What this exercise asks
1 - In the article on the album Leslie Grace, on what date was the deluxe edition released?
2 - Turn the paragraph of the article on the album Leslie Grace that begins "Leslie Grace is the self-titled second studio album" into a short bulleted list that keeps its main facts.
3 - Continue the article on the album Leslie Grace from the point where it stops.

Extracted text
★ ★ ★
Studio album by Leslie Grace
- Released: June 25, 2013
- Genre: Bachata; tropical; pop;
- Language: Spanish
- Label: Top Stop
- Producer: Sergio George

Leslie Grace chronology
| Pasión (2009) | Leslie Grace (2013) | Lloviendo Estrellas (2015) |

Singles from Leslie Grace
- "Will You Still Love Me Tomorrow" Released: July 17, 2012; "Day 1" Released: November 19, 2012; "Be My Baby" Released: May 14, 2013; "Odio No Odiarte" Released: October 21, 2013;

= Leslie Grace (album) =

Leslie Grace is the self-titled second studio album and first tropical album by American singer Leslie Grace. The album was released on June 25, 2013, by Top Stop Music. It debuted at number four on the Billboard Latin Albums chart, and number three on the Billboard Tropical Albums chart. A deluxe edition of the album was released on July 4, 2013.
★ ★ ★
Information shown

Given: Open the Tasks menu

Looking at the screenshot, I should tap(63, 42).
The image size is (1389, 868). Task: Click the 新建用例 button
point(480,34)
★ ★ ★
Responses to the tasks
1 - July 4, 2013.

2 -
- Self-titled second studio album and first tropical album by American singer Leslie Grace
- Released June 25, 2013, by Top Stop Music
- Debuted at number four on the Billboard Latin Albums chart and number three on the Billboard Tropical Albums chart
- Deluxe edition released July 4, 2013

3 -
==Album information==
Leslie Grace is Grace's first album since Pasión in 2009. It is the first album to be produced by Sergio George and released under his independent record label, Top Stop Music. It is George's first time working with a female bachata artist. The lead single, produced by George, "Will You Still Love Me Tomorrow", a bilingual, bachata cover of the 1961 The Shirelles hit, co-written by Carole King. Her version peaked number one on both the Billboard Tropical Songs chart and Billboard Latin Airplay charts, becoming the first female Latin artist to do so.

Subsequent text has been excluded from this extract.